Planting potatoes in raised bedI set the potatoes 15″ apart, which gave me room to plant 16 potatoes in a 5’x5′ bed. This bed started out as a compost pile last year and grew favas through the winter. I amended it with my favorites from Happy Frog to deepen the soil level as much as anything else, since I anticipate soil fertility to be pretty good. Then I covered the seed potatoes with several inches of planting mix and watered the whole thing in. Depending on the weather, I hope to see at least some of the potatoes sprouting in the next week or two, though I understand it could take some of the varieties longer than that.

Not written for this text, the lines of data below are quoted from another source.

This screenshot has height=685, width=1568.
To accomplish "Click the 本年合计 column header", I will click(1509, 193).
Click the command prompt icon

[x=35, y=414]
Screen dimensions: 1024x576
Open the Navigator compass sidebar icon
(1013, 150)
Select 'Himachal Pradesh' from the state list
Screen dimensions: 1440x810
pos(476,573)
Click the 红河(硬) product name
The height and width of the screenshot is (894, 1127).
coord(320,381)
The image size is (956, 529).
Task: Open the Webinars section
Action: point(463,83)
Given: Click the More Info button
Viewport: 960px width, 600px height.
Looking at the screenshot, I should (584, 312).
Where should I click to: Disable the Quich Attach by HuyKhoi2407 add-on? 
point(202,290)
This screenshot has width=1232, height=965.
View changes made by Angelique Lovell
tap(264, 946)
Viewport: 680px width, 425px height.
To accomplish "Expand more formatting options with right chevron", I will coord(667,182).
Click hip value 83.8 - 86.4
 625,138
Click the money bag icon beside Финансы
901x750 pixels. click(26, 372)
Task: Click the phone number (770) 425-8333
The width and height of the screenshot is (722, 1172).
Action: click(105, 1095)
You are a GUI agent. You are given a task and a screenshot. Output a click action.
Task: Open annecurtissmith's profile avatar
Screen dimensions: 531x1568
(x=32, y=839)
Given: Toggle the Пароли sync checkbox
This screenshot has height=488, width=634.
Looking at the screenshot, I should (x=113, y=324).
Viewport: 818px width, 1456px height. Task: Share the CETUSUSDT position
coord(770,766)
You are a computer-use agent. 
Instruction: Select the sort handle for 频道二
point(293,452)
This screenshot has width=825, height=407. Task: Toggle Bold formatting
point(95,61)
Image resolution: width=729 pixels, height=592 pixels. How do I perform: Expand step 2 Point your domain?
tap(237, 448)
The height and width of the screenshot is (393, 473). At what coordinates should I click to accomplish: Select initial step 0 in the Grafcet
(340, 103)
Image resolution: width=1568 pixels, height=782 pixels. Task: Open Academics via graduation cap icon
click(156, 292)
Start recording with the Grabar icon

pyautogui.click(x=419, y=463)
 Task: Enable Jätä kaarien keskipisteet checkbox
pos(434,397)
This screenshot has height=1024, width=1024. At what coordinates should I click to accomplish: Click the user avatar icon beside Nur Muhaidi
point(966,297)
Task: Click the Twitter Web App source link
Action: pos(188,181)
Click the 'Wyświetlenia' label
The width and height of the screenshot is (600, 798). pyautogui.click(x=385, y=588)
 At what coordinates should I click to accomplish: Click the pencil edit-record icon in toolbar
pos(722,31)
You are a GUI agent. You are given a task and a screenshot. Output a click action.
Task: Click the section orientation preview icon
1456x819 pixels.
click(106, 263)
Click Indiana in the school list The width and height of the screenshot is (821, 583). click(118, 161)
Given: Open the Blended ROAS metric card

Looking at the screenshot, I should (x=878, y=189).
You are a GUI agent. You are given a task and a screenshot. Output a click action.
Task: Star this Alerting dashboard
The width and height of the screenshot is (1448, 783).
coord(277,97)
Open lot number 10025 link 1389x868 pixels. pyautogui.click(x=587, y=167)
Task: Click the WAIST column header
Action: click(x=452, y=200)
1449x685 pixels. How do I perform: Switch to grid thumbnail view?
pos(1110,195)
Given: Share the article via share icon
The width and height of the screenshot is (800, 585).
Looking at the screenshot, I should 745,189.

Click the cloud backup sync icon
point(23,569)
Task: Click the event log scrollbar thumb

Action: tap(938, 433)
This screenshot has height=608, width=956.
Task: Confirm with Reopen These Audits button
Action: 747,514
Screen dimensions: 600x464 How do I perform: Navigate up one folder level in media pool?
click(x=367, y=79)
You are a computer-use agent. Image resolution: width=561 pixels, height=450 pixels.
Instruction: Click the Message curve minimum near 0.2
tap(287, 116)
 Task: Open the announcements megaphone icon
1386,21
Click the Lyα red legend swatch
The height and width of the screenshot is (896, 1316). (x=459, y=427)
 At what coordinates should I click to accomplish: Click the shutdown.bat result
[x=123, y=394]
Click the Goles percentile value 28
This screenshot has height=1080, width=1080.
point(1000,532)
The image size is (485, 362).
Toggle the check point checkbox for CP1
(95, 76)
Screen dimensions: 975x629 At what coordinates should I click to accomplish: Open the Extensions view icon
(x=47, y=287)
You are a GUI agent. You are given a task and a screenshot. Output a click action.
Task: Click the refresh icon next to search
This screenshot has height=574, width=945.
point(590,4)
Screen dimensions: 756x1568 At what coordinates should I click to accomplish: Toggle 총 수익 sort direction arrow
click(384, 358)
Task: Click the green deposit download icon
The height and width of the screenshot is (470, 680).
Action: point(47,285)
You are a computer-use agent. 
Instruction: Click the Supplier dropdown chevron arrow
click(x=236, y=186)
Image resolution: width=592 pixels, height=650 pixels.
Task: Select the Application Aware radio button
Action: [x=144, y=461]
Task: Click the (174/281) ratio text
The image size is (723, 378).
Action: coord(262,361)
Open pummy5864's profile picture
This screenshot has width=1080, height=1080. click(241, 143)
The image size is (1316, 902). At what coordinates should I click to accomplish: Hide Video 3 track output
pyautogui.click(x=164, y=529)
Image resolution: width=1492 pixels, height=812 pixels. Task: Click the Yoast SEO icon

Map of Potato Varieties PlantedThe trick is, how do you keep track of which potatoes are which varieties when you are growing 16 plants of nine different varieties in one raised bed? To start with I got a stack of the really big plant markers from Common Ground so I can actually find them when I want to know who is who. I noted on the row marker how many plants of that variety are in the bed. For example, the ‘Guisi’ marker says (4) because the four plants closest to the marker should all be ‘Guisi’s’. I also drew myself a quick map, just in case something happens to the giant plant markers. Now I can refer back to this when the plants come up and remind myself that there should be two ‘Satinas’ and four ‘Guisi’s’ but only one of the ‘Skagit Lock’ and ‘Red Thumb’ plants.

Now, if I could grow a sour cream plant, I’d be all set!